──────── DATA FOR PROCESSING

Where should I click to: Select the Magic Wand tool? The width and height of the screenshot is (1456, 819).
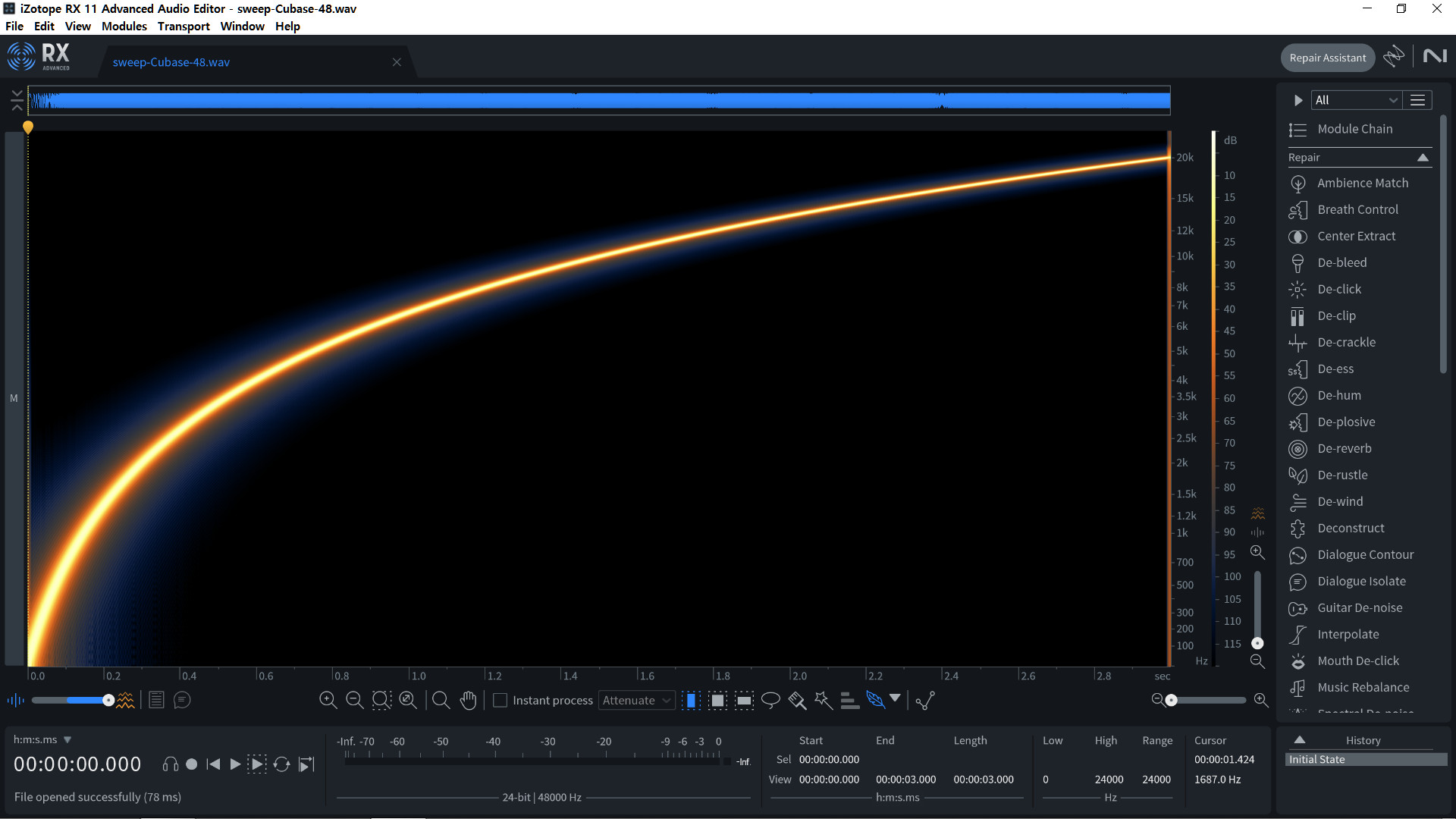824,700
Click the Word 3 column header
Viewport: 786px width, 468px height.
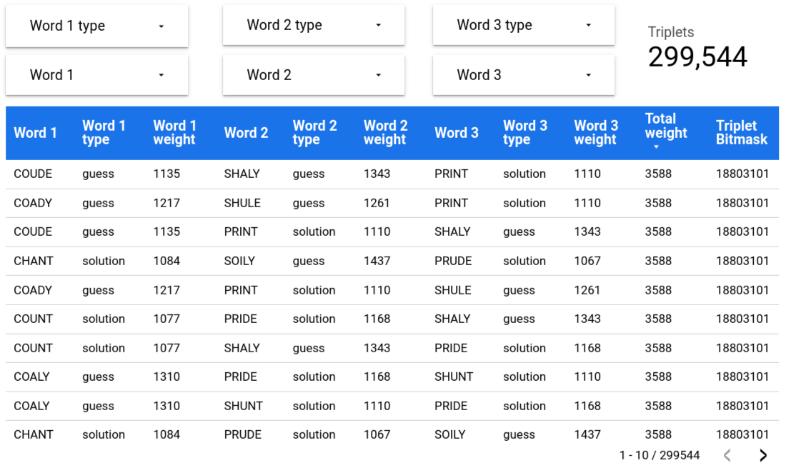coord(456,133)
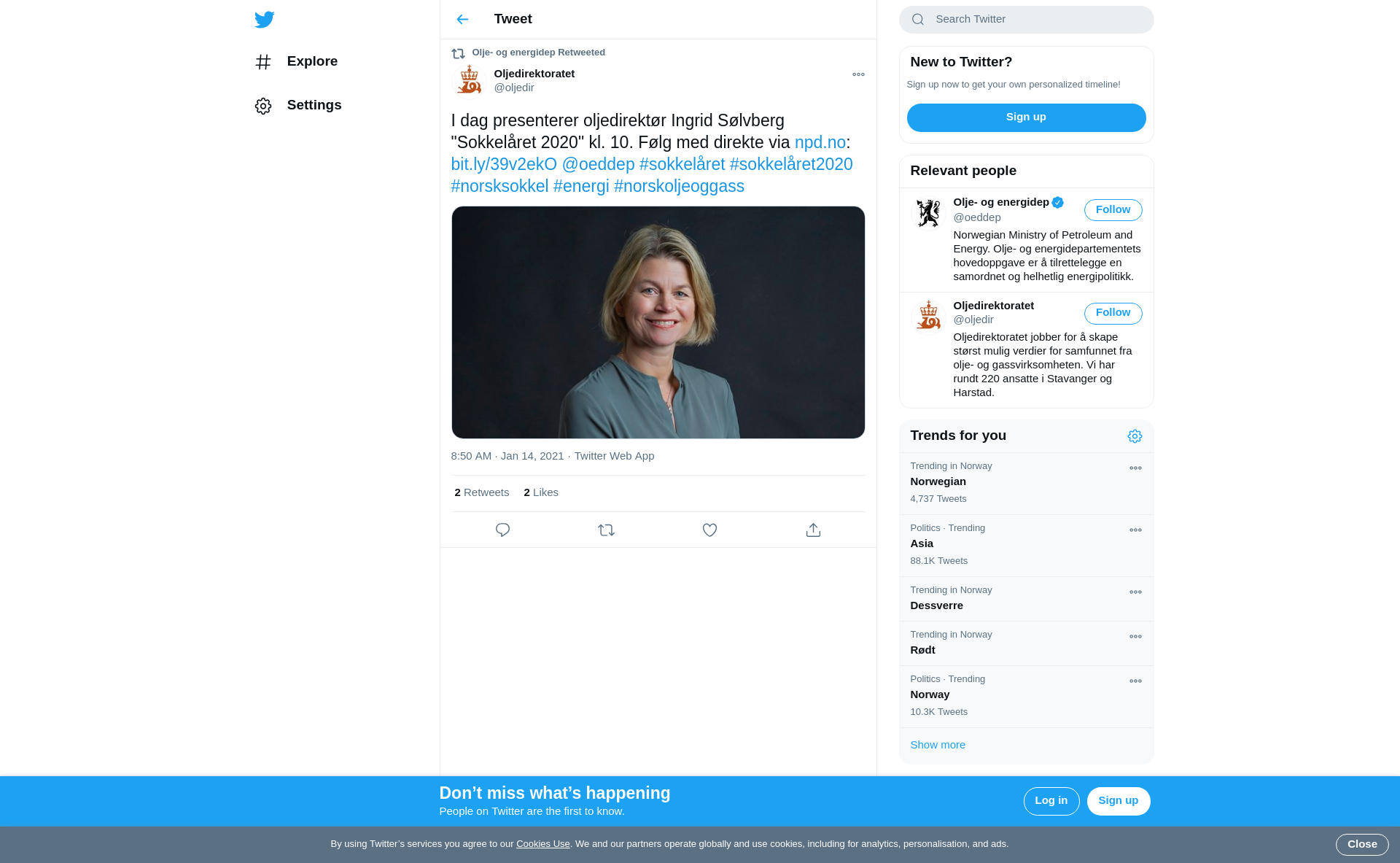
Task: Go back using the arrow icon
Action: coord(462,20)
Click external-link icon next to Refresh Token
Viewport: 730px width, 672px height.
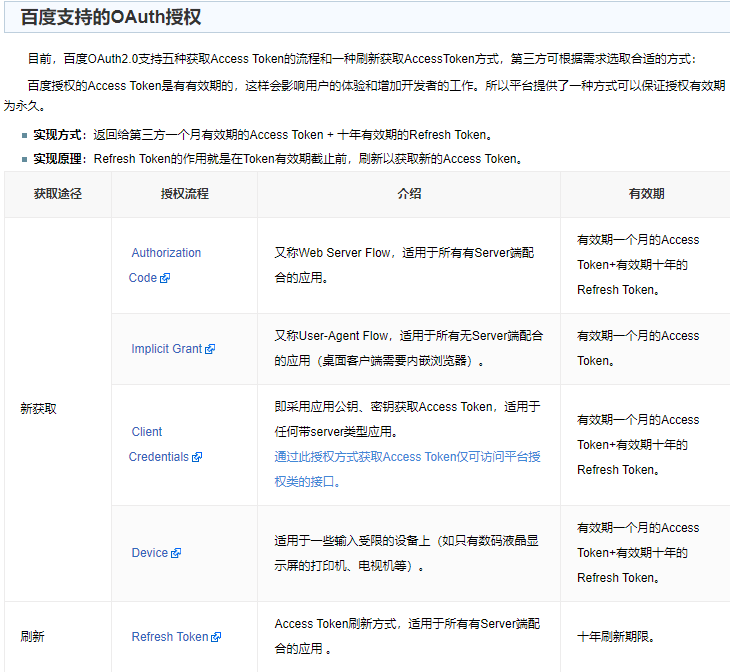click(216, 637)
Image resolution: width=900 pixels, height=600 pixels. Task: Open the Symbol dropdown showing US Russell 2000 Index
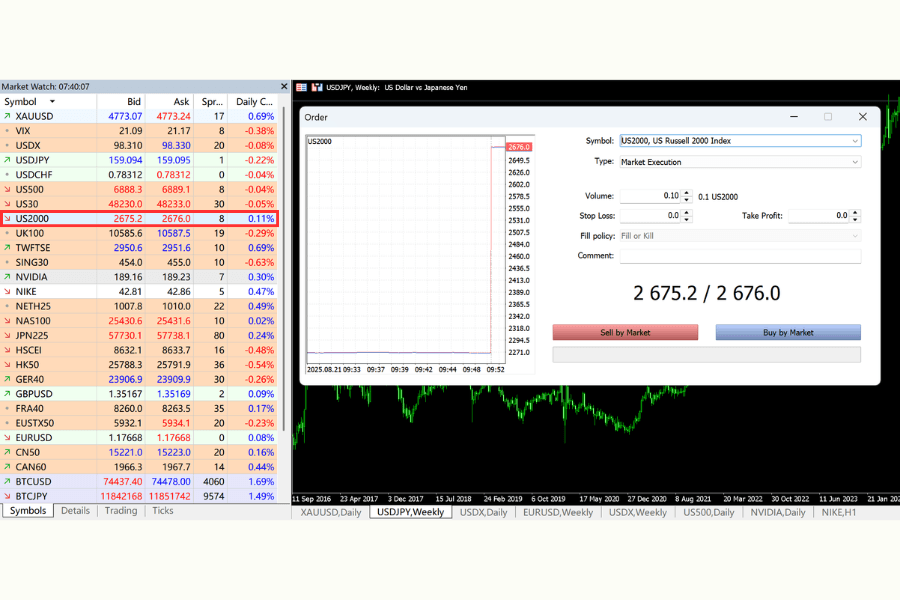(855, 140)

────────────────
──────── DATA FOR PROCESSING

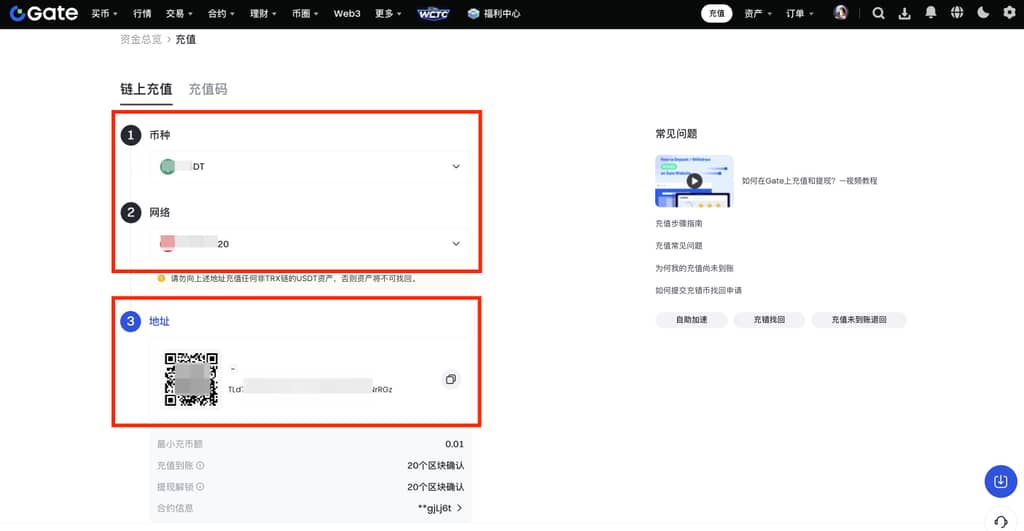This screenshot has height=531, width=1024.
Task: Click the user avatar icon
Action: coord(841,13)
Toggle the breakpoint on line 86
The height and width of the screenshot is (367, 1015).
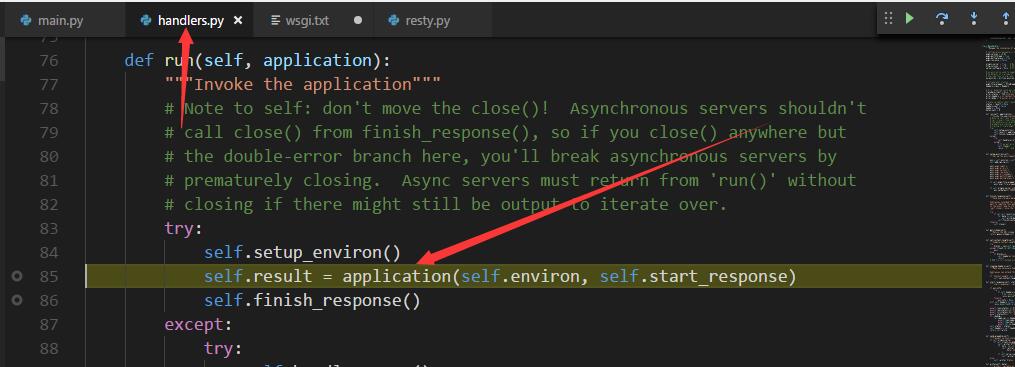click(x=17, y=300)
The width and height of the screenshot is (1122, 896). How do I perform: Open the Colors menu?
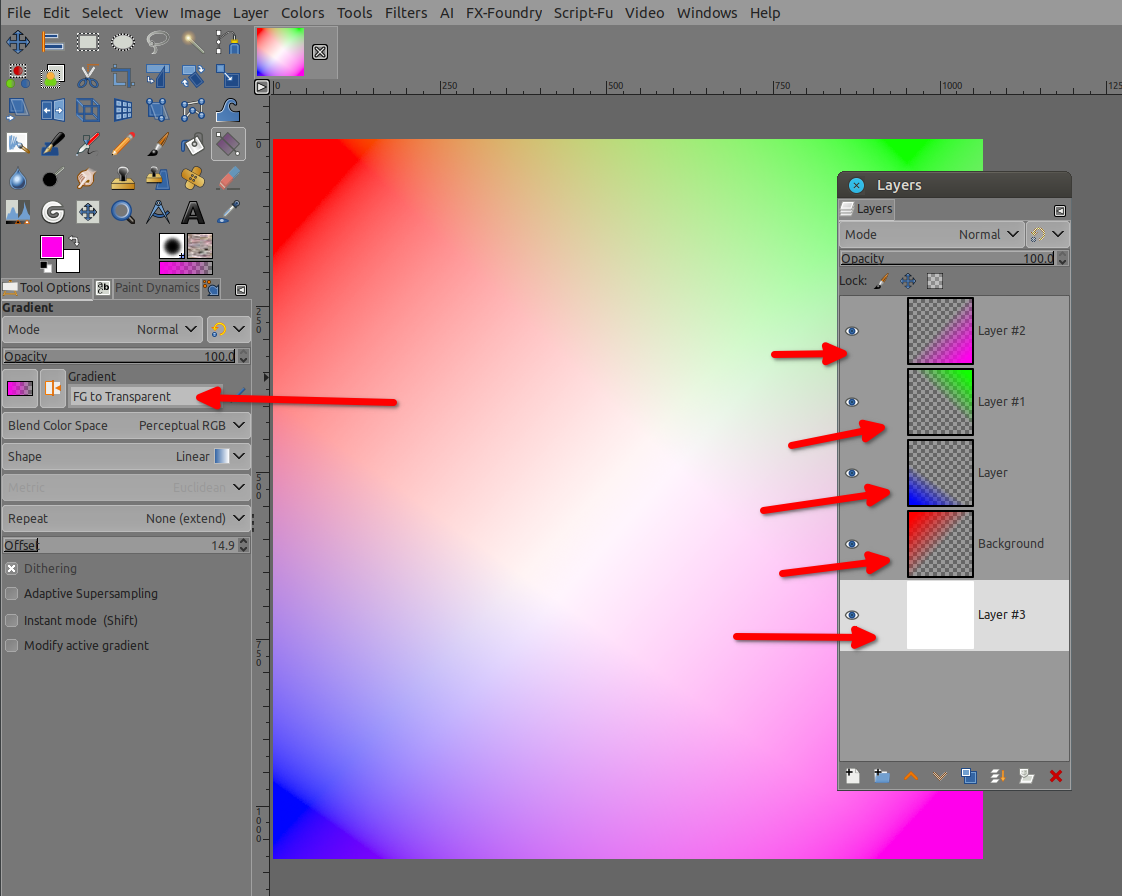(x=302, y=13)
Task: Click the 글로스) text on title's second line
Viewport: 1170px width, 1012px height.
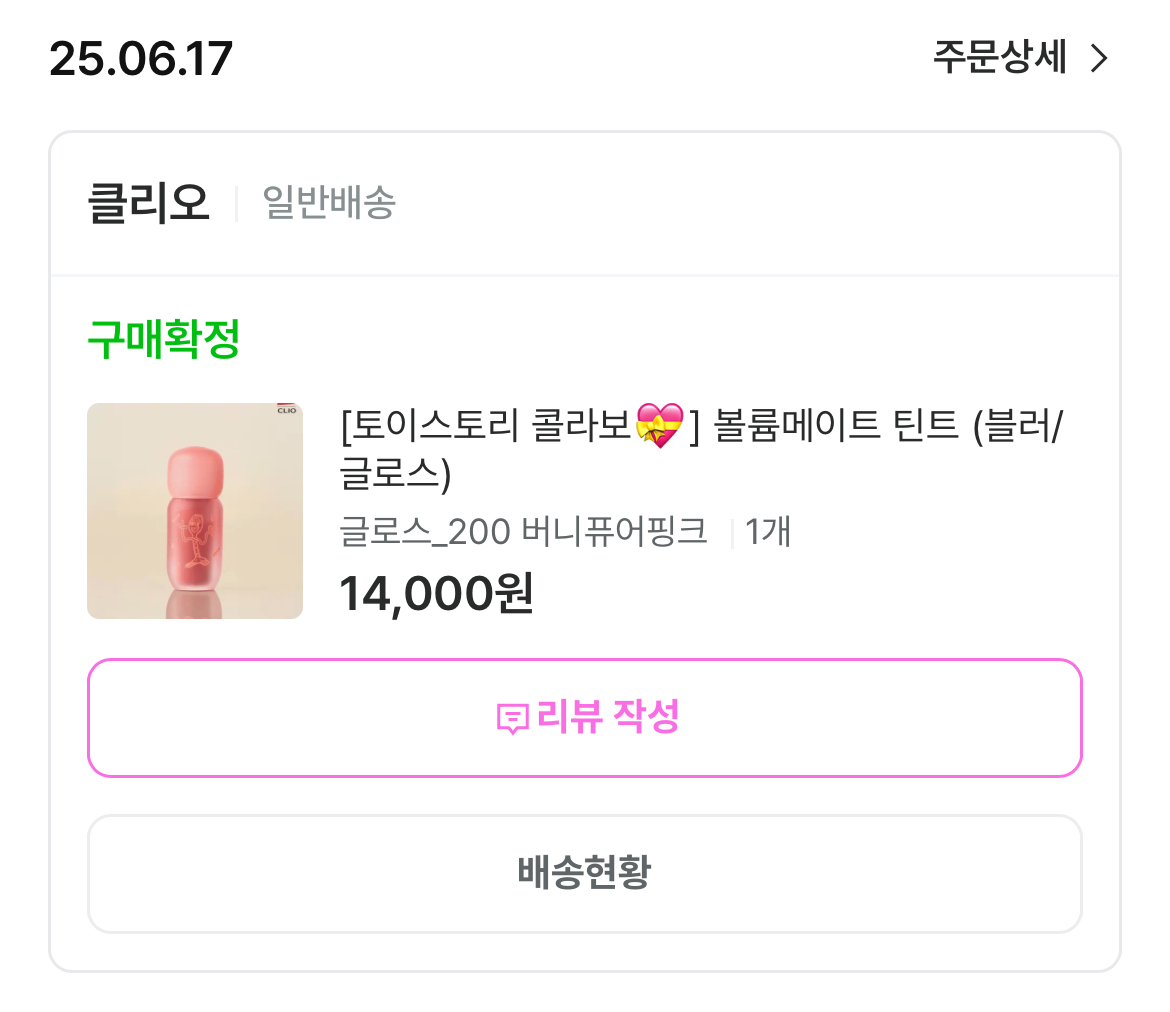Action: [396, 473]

────────────────
──────── DATA FOR PROCESSING

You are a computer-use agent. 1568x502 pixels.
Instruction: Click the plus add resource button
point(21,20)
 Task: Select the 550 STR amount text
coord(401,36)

────────────────

--- PROBLEM ---
Place the lines from the one with "Where should I" up to and including the one with "Action: coord(462,20)" into a numbered list, skipping blank lines and leaving out the pictures.

--- SOLUTION FOR THIS PROBLEM ---
1. Where should I click to: Select the Magic Wand tool? The width and height of the screenshot is (1456, 819).
2. 824,700
3. Click the Word 3 column header
4. Viewport: 786px width, 468px height.
5. coord(456,133)
6. Task: Go back using the arrow icon
7. Action: coord(462,20)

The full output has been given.